**Consignes**
1. Dans le texte sur la poésie de Christian Bobin, quels sont les deux visages que le poète met en présence ?
2. Poursuivez le texte sur la poésie de Christian Bobin après sa dernière phrase.

**Texte fourni**
____
On pourrait bien penser : nous présenter comme modèle, des animaux seulement animés par leur instinct, quelle déchéance pour l'humain ! C'est vrai qu'ils ne peuvent pas faire autrement que d'être ce qu'ils sont. C'est justement pourquoi ils peuvent être notre modèle. Sur certains points, du moins, si nous ne nous plaçons pas au niveau du mérite. Car, normalement ils ne peuvent pas dévier de ce qui à été programmé en eux. Il n'en ont pas la faculté; mais nous, nous le pouvons, et souvent nous le faisons. C'est une désobéissance à la loi naturelle et divine. Désobéissance qu'on a appelé : péché. C'est quitter l'axe qui nous oriente vers la vérité et notre bonheur. Quelquefois, on a défini le péché : manquer la cible ! J'aime bien cette définition. Alors, encore une fois, qui est le meilleur, l'être humain ou l'animal ?

(1) Christian Bobin.

jeudi 3 septembre 2009

Cloués au milieu

Je ne peux pas toujours saisir la richesse cachée de la poésie de Christian Bobin. Mais, j'ai été frappé par certains rapprochements. Par exemple, lorsqu'il nous met en présence de deux visages : celui du nouveau-né, "pas encore tout à fait dans le monde", et celui d'une vieille femme, "qui n'y est plus complètement". L'un commence, ignorant de ce qui l'attend. Tandis que la vieille femme, le visage buriné par la vie, sait bien des choses que le petit ne sait pas. Cependant, elle aussi est dans une ignorance : celle de la réalité bien mystérieuse qui l'attend. Mais elle y croit, et l'attend fermement.

Puis, l'auteur commente : "Devant la perfection de ces deux présences, je ne comprenais plus pourquoi cette société veut à tout prix que nous restions indéfiniment jeunes, éloignés de ces deux lumières de la naissance et du grand âge, cloués au milieu".

Nous pouvons bien nous demander, nous aussi, pourquoi s'obstiner à vouloir rester indéfiniment jeunes ? La réponse est assez facile : nous sommes faits pour une jeunesse éternelle. Rien de moins ! Cela est inscrit en notre nature. Mais, en fait, ce n'est pas ce que notre nature nous donne en cette vie qui, au cours des ans, nous conduit inexorablement vers le vieillissement.
____
**Informations**
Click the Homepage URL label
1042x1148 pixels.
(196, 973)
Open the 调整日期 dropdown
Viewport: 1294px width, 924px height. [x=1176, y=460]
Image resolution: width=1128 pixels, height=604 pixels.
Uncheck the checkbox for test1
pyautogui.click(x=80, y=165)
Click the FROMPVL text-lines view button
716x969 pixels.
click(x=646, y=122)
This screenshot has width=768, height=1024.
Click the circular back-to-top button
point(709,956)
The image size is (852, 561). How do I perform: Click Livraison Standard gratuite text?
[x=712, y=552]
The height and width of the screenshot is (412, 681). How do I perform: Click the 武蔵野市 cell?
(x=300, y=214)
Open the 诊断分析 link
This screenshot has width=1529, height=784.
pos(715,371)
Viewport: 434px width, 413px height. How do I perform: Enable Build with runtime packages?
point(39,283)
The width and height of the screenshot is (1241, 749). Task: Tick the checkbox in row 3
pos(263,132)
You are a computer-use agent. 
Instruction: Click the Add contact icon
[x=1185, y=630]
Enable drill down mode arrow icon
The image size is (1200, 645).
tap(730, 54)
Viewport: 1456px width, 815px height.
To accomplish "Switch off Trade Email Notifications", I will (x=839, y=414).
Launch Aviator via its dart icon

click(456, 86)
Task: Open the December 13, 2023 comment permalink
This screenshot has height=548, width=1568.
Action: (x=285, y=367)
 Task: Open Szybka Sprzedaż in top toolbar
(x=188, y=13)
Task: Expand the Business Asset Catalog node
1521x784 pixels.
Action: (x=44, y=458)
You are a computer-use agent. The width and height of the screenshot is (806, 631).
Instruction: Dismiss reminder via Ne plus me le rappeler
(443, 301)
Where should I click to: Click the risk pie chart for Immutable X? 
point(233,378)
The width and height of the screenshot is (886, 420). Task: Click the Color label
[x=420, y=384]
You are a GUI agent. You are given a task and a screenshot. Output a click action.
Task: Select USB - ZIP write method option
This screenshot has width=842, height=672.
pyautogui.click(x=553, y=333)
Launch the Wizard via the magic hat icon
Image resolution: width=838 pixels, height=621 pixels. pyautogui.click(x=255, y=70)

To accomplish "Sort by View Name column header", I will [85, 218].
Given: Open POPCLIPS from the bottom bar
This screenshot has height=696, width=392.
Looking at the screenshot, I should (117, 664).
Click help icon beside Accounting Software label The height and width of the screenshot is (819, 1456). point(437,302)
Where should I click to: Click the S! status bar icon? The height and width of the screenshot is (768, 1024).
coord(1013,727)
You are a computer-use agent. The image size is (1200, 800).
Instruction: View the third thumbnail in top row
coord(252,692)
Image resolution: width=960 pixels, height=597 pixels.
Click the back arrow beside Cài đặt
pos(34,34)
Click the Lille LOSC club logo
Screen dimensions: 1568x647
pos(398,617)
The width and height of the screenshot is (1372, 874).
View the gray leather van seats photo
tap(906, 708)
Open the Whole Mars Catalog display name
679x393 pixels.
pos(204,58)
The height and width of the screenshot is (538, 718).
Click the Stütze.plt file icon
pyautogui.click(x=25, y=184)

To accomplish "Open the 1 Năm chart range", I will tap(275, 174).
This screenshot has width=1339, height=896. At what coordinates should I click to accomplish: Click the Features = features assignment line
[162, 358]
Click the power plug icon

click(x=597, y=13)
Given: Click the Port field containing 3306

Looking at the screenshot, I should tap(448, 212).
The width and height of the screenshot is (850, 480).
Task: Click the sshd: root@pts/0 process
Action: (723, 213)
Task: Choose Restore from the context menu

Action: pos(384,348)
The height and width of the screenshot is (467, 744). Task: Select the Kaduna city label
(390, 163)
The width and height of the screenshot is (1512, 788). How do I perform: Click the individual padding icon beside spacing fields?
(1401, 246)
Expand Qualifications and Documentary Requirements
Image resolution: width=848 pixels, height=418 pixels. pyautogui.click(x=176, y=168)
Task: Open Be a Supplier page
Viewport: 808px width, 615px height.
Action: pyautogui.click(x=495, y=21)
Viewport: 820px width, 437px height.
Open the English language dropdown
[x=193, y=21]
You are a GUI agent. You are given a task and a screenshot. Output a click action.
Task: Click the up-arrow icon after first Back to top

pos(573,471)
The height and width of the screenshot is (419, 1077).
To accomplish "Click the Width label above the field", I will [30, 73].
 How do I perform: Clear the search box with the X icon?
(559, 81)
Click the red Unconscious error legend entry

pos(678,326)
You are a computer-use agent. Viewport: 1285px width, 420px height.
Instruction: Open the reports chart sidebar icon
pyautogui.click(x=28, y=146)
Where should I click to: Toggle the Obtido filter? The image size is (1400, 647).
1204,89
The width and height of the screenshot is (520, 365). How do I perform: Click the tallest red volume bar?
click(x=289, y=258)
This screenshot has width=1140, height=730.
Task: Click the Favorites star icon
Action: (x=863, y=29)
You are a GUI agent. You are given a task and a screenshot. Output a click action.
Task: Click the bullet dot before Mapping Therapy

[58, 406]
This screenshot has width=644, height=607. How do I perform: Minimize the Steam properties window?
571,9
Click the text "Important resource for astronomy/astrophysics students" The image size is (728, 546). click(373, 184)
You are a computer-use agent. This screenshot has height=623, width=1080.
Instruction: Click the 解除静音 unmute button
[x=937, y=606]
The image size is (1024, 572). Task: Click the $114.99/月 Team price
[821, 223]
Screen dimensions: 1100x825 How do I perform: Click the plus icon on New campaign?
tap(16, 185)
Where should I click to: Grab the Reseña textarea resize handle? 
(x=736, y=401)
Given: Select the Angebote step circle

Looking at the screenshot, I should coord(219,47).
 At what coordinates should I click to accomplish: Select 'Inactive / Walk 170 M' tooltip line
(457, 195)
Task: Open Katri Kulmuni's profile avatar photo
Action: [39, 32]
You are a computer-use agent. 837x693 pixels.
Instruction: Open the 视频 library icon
____
**Réponses aux consignes**
1. Le visage d'un nouveau-né et celui d'une vieille femme.

2.
La question est plus profonde qu'elle n'en a l'air. Pourquoi nous acharner à vouloir rester jeunes, "cloués au milieu", entre enfance et vieillesse ? Pourquoi, une fois rendu à l'apogée de la vie, chercher à résister au courant du fleuve qui nous entraîne tranquillement et imperturbablement vers la fin ? Bien sûr, nos résistances sont bien peu efficaces pour le freiner. C'est la société, paraît-il, qui veut que nous restions indéfiniment jeunes. Mais la société, c'est moi et les autres.

Remarquons une réflexion intéressante de l'auteur, quand il dit : "éloignés de ces deux lumières de la naissance et du grand âge". Tout le monde reconnaît et admire la lumière du nouveau né, son innocence, son regard qui ne sait pas mentir. Lumière qui est déjà un reflet de la définitive lumière à laquelle l'enfant est appelé. Il y aspire déjà, inconsciemment, avant de la rencontrer au terme de sa course dans le temps. Dans vingt, cinquante, cent ans ... Qui sait ?

Le grand âge a aussi sa lumière. La vieillesse acceptée et vécue comme une attente de la vie qui ne s'éteint pas. Vécue aussi comme une action de grâce pour les années passées dans un mélange de peine et de bonheur.

Finalement, c'est l'entre deux dans lequel la "société veut à tout prix que nous restions, éloignés de ces deux lumières, cloués au milieu", qui ne va plus. Pourquoi vouloir à tout prix s'y fixer, et rester indéfiniment jeunes ? Ce n'est pas ce que la vie nous donne puisque, bon gré, mal gré, nous avons à suivre le cours du temps, sans coup de frein, pour prendre enfin la seule porte qui nous libère : la mort physique. Voilà le remède. L'adjectif "physique" n'est pas de trop. Car c'est bien physiquement, biologiquement, que l'on meurt. Drôle de remède ! Car tous les autres remèdes que nous offre la médecine, visent bien le contraire : vivre le plus longtemps et le mieux possible. Et qui les refuse ?

Alors pourquoi vouloir rester indéfiniment entre les deux lumières ? Dans une jeunesse qui n'est pas la vraie ? La vraie ne passe pas; c'est la jeunesse éternelle pour laquelle nous sommes créés. La foi, me semble-t-il, est le moyen spirituel qui nous aide à dépasser la pénombre de l'entre deux.